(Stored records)
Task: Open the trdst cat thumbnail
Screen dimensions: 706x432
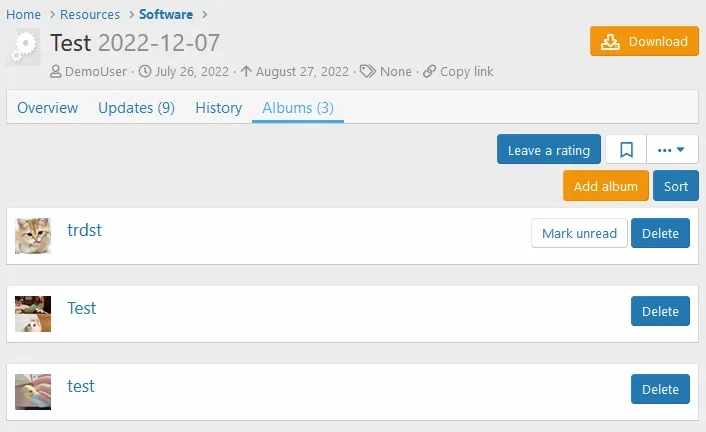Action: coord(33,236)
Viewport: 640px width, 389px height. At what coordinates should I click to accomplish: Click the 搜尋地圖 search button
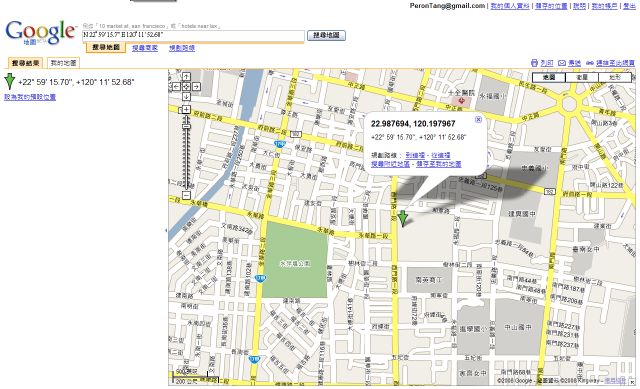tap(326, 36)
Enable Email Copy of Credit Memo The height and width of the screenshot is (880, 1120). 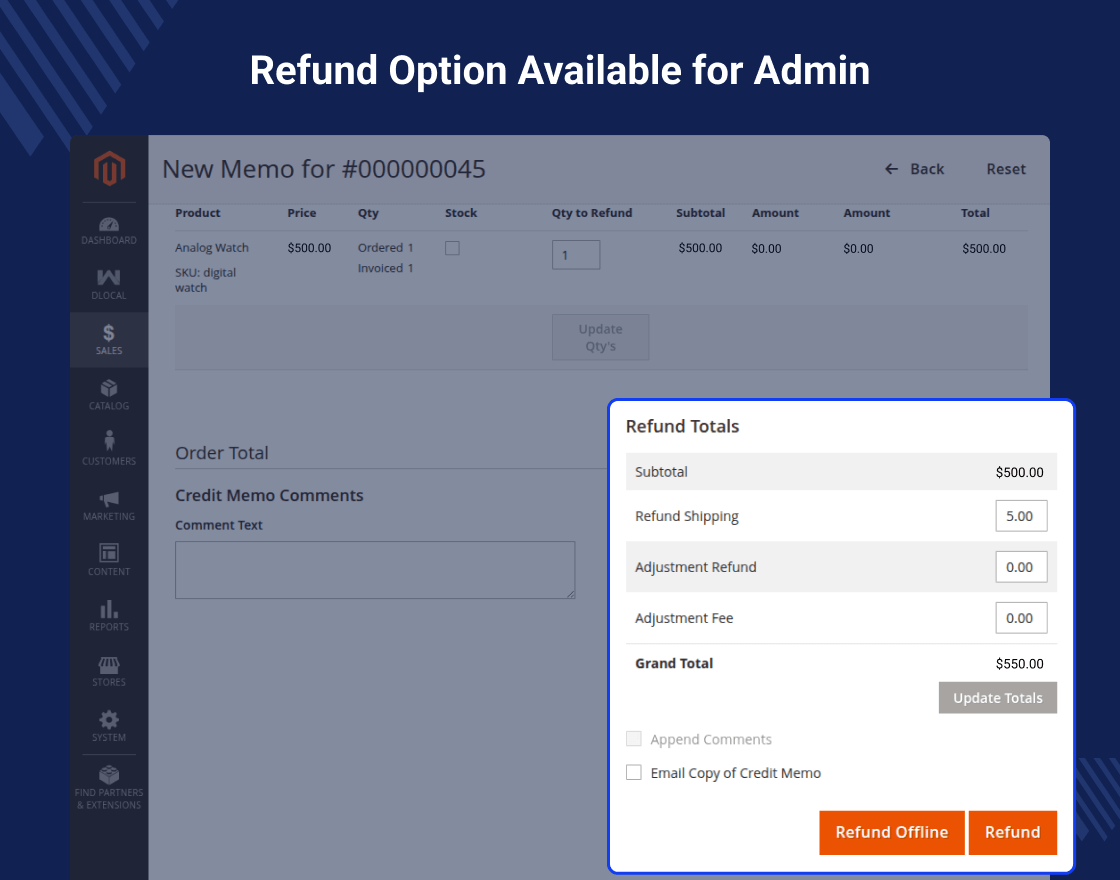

**Exercise details**. Rewrite the records, replacing "Screen dimensions" with "Display size" and keeping everything else the same. Leave the pictures out of your answer.

**Output for this exercise**.
Task: Open the trdst cat thumbnail
Display size: 706x432
Action: coord(33,236)
Viewport: 640px width, 389px height. At what coordinates should I click to accomplish: Click the 搜尋地圖 search button
tap(326, 36)
Enable Email Copy of Credit Memo The height and width of the screenshot is (880, 1120). 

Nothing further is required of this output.